Maybe it’s time to replace the old saying information wants to be free. Perhaps we should replace it with something a little more realistic, like:
Information wants to be protected.
It’s true that there are many different kinds of information. For instance, there’s the information contained in a song, or the information contained in a book, or a blog, or information about someone’s browsing history. Each piece of information has a specific intent, or purpose, a goal for which it was created. Engineers should make their default design such that information is only used for its intended purpose by the creator (or owner) of that information. We should design this into our networks, into our applications, and into our thought patterns. It’s all too easy to think, “we’ll get to security once things are done, and there’s real data being pushed into the system.” And then it’s too easy to think, “no-one has complained, and the world didn’t fall apart, so I’ll do it later.”
But what does it mean to design security into the system from day one? This is often, actually, the hard part. There are tradeoffs, particularly costs, involved with security. These costs might be in terms of complexity, which makes our jobs harder, or in terms of actual costs to bring the system up in the first place.

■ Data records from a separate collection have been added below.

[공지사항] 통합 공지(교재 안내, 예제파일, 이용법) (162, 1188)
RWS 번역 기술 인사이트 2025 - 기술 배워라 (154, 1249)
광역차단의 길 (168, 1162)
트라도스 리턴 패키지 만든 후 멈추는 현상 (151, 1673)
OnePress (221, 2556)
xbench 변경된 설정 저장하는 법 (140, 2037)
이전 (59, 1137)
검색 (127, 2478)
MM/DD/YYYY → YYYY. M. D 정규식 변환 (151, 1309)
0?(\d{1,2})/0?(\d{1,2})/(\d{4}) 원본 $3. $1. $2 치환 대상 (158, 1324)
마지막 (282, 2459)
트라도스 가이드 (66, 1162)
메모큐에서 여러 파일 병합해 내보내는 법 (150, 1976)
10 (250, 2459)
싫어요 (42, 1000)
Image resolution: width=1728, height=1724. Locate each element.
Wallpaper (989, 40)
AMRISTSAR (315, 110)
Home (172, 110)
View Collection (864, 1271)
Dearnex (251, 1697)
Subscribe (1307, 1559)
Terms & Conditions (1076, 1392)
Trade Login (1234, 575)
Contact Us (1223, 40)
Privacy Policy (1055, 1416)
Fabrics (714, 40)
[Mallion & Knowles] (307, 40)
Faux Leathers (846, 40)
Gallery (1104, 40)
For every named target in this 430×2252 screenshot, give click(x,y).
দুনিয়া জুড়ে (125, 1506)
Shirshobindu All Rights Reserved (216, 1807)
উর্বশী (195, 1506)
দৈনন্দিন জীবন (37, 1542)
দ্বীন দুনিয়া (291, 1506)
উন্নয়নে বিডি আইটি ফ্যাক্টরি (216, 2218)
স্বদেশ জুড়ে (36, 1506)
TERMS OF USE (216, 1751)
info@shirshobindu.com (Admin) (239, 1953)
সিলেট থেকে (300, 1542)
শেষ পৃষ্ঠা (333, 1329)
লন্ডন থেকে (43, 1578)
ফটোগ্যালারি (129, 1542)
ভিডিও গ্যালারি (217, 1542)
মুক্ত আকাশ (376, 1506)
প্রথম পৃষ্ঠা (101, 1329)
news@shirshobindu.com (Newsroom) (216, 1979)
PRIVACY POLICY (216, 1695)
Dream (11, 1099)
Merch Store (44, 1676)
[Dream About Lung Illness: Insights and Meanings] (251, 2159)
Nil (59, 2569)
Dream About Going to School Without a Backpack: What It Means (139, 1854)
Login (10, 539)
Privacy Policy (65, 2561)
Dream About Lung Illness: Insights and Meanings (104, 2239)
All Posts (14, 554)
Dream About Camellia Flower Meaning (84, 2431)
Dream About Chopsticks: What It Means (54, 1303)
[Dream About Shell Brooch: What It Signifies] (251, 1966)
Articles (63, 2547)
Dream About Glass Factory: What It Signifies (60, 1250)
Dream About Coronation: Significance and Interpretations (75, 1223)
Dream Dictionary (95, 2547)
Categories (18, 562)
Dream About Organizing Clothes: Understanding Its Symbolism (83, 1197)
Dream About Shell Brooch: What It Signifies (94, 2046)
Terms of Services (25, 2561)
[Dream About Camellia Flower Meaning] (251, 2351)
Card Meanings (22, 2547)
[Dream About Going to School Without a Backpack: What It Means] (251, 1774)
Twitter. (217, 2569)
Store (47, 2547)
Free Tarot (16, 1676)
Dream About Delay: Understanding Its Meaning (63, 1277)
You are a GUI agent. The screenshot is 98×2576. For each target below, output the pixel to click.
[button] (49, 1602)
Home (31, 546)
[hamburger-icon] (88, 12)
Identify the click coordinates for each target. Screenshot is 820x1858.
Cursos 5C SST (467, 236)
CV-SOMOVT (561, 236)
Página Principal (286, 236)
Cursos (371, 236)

But if we don’t start pushing back, who will? The users? Most of them don’t even begin to understand the threat. The business folks who pay for the networks and applications we build? Not until they’re convinced there’s an ROI they can get their minds around. Who’s going to need to build that ROI? We are.
A good place to start might be here.
And we’re not going to until we all start nurturing the little security geek inside every engineer, until we start taking security (and privacy) a little more seriously. Until we stop thinking about this stuff as just bits on the wire, and start thinking about it as people’s lives. Until we reset our default to “just a little paranoid,” perhaps.
P.S. I’m not so certain we should get over it. Somehow I think we’re losing something of ourselves in this process of opening our lives to anyone and everyone, and I fear that by the time we figure out what it is we’re losing, it’ll be too late to reverse the process. Somehow I think that treating other people as a product (if the service is free, you are the product) is just wrong in ways we’ve not yet been able to define.